*** Opening Information provided ***

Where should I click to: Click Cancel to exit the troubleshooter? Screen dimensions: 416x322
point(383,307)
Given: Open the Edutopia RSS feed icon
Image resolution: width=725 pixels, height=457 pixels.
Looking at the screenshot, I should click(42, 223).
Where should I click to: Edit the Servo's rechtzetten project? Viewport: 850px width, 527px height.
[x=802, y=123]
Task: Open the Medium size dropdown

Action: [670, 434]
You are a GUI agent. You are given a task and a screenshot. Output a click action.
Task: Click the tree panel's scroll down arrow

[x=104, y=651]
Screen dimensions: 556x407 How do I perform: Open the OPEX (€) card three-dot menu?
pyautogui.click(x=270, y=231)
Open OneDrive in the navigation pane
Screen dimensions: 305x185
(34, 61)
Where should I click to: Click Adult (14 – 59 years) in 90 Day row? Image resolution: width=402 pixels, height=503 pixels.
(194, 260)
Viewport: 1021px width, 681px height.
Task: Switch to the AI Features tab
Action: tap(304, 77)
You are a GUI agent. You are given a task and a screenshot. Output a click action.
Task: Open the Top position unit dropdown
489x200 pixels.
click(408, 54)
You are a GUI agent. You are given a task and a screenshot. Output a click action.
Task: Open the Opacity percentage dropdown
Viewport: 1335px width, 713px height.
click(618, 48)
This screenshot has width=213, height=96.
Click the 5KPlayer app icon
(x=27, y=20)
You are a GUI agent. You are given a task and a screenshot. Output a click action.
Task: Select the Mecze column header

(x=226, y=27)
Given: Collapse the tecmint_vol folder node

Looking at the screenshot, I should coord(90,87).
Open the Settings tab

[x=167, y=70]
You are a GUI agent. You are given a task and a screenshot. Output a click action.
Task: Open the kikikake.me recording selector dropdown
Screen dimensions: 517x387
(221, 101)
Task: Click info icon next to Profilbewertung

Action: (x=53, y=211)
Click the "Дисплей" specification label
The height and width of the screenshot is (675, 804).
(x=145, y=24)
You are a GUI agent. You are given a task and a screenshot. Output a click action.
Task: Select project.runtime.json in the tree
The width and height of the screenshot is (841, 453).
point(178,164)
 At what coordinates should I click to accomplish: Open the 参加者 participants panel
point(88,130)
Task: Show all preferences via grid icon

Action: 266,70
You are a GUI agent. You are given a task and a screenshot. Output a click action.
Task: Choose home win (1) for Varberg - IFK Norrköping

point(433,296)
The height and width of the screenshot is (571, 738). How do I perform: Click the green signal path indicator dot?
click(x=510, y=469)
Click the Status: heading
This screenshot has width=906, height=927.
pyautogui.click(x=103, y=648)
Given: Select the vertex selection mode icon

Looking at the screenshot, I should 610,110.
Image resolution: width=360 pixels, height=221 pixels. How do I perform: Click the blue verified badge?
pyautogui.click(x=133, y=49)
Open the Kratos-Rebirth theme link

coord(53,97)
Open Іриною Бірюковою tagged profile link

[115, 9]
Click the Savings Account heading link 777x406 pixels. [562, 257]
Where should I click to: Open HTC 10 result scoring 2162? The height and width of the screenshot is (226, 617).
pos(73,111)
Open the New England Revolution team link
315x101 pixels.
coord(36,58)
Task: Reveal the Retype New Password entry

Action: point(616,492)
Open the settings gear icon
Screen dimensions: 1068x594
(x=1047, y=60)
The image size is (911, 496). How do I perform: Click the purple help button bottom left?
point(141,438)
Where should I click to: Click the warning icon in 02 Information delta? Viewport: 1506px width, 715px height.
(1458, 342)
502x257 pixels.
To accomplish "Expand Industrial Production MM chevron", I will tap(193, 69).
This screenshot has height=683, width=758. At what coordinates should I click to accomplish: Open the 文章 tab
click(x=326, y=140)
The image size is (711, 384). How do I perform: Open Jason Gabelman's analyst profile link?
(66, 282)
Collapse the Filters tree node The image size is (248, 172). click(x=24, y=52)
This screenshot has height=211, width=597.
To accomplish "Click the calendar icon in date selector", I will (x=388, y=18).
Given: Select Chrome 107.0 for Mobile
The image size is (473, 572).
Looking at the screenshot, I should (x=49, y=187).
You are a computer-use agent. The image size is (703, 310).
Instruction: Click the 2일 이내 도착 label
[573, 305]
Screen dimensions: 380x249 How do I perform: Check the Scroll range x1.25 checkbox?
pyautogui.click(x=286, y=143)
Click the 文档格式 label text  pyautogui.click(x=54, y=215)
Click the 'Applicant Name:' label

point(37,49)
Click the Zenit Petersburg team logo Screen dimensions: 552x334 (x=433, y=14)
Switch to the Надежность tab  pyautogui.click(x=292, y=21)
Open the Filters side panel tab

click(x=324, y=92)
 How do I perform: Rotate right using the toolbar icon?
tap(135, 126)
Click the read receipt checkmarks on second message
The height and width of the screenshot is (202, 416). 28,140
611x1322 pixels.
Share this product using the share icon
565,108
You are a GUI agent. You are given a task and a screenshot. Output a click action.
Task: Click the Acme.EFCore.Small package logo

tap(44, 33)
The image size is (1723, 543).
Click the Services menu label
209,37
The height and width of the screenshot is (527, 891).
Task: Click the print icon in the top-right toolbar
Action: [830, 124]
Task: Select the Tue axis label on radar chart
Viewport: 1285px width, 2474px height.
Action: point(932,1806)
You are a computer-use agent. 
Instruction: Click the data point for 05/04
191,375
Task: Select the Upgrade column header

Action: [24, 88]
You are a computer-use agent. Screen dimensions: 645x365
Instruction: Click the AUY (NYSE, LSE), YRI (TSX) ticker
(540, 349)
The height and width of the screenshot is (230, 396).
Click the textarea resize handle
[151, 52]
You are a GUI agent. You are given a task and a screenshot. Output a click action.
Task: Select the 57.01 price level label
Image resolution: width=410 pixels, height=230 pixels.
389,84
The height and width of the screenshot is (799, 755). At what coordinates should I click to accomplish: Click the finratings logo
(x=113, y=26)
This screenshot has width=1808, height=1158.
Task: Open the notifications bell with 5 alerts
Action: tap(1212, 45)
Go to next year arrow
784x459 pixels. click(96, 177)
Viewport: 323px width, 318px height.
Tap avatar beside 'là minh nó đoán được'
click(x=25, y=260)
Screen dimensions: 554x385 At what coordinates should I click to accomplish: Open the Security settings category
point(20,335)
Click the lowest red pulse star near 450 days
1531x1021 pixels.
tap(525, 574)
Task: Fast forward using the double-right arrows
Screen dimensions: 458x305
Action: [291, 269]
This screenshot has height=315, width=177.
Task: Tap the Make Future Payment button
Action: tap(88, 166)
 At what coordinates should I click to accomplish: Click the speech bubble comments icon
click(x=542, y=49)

*** Closing Information provided ***

In the material above, find every line with the word "will" and show it.

To accomplish "Expand Industrial Production MM chevron", I will tap(193, 69).
To accomplish "Click the calendar icon in date selector", I will (x=388, y=18).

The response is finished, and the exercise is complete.